Many Hmong, an ethnic minority from Laos' rugged mountains, fought under CIA advisers during Vietnam to back a pro-American government _ Washington's so-called "secret war" _ before the communist victory in 1975.

The Thai government claimed most of the Hmong were economic migrants who entered the country illegally and had no claims to refugee status.

On Tuesday, a coalition of 19 human rights and humanitarian groups including Amnesty International issued a joint open letter to the Lao President Choummaly Sayasone, expressing "serious concerns for the safety and protection of the 4,689 Lao Hmong" who were forcibly returned by Thailand on Dec. 28, 2009.

The letter urged that the U.N. High Commissioner for Refugees and other humanitarian organizations be allowed "unhindered and continuous access" to the returnees to ensure that their treatment is in accordance with international standards.

"The U.N. can visit the Hmong if they want," said Khenthong, who acknowledged receiving a letter from the High Commissioner's office asking for access. He added, however, that the roads to the villages were difficult to travel, and a new better road would be finished around April.

"I think they have to wait for that," he said.

The rights groups' open letter also called for Laos to allow immediate resettlement to third countries of 158 returned Hmong whom the UNHCR had designated "persons of concern" with a well-founded fear of persecution if returned to Laos. They have been offered resettlement in third countries.

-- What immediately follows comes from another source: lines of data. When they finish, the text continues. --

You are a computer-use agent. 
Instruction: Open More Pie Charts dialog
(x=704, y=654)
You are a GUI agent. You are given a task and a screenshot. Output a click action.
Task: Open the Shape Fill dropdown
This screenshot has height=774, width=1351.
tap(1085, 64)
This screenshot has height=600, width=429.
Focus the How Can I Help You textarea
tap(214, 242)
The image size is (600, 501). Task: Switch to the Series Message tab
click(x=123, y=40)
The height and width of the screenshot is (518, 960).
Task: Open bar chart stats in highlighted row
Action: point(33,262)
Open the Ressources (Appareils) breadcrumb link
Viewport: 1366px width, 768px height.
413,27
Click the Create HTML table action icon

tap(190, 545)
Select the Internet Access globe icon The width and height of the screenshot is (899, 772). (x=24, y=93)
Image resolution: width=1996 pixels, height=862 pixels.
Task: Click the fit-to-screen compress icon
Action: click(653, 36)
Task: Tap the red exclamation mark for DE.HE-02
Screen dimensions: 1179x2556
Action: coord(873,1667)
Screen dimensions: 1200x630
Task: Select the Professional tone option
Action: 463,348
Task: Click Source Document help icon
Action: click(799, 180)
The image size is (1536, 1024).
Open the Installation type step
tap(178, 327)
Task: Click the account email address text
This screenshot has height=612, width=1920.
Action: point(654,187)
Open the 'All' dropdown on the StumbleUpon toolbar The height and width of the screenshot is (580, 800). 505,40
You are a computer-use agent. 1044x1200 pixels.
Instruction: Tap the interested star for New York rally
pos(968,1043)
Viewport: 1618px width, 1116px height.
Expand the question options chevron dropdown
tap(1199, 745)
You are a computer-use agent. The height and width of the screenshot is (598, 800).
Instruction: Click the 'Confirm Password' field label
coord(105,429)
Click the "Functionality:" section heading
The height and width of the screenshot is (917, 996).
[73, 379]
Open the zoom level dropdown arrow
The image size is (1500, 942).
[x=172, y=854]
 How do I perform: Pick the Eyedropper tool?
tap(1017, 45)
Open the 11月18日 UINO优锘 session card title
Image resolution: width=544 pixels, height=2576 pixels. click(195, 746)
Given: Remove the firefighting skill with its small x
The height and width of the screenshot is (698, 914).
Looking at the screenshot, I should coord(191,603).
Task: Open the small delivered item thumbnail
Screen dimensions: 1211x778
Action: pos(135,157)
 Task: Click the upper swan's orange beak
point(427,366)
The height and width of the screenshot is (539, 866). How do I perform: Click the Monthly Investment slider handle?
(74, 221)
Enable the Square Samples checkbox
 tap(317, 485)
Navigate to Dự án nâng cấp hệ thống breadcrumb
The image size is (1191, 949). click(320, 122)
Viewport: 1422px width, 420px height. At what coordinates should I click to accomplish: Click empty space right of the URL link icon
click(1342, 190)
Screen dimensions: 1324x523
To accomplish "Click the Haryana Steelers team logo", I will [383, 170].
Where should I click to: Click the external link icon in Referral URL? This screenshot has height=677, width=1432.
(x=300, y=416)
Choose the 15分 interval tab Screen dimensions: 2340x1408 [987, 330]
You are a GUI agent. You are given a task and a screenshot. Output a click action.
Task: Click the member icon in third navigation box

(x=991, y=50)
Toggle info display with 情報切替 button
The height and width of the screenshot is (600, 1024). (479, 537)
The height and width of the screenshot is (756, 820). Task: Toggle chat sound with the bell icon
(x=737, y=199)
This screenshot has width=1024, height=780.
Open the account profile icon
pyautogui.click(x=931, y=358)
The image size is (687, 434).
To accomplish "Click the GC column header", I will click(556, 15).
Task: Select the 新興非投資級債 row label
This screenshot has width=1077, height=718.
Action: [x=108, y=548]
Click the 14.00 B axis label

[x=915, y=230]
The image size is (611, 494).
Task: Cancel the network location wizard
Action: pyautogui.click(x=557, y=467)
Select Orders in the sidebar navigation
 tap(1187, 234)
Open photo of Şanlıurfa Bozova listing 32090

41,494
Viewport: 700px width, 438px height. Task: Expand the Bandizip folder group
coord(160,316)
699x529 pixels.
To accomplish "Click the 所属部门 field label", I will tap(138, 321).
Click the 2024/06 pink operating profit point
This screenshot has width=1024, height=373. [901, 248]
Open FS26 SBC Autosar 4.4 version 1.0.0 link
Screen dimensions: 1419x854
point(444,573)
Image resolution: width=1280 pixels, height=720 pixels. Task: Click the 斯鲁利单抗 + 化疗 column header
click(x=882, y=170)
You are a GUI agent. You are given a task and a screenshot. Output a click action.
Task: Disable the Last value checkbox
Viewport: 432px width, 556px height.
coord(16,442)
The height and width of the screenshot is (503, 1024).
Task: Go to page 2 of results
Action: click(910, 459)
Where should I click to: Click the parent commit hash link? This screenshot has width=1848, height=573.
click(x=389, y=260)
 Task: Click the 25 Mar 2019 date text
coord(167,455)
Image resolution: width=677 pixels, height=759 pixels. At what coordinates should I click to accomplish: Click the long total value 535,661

However, Khenthong said the 158 had now changed their minds and no longer wished to move to a third country.

"In interviews, they said they thought that the Lao government would arrest and execute them when they came back here, but when they saw how the Lao government welcomed them back to the country and prepared places for them to live, they decided to stay," he said. "They don't want to go to a third country anymore."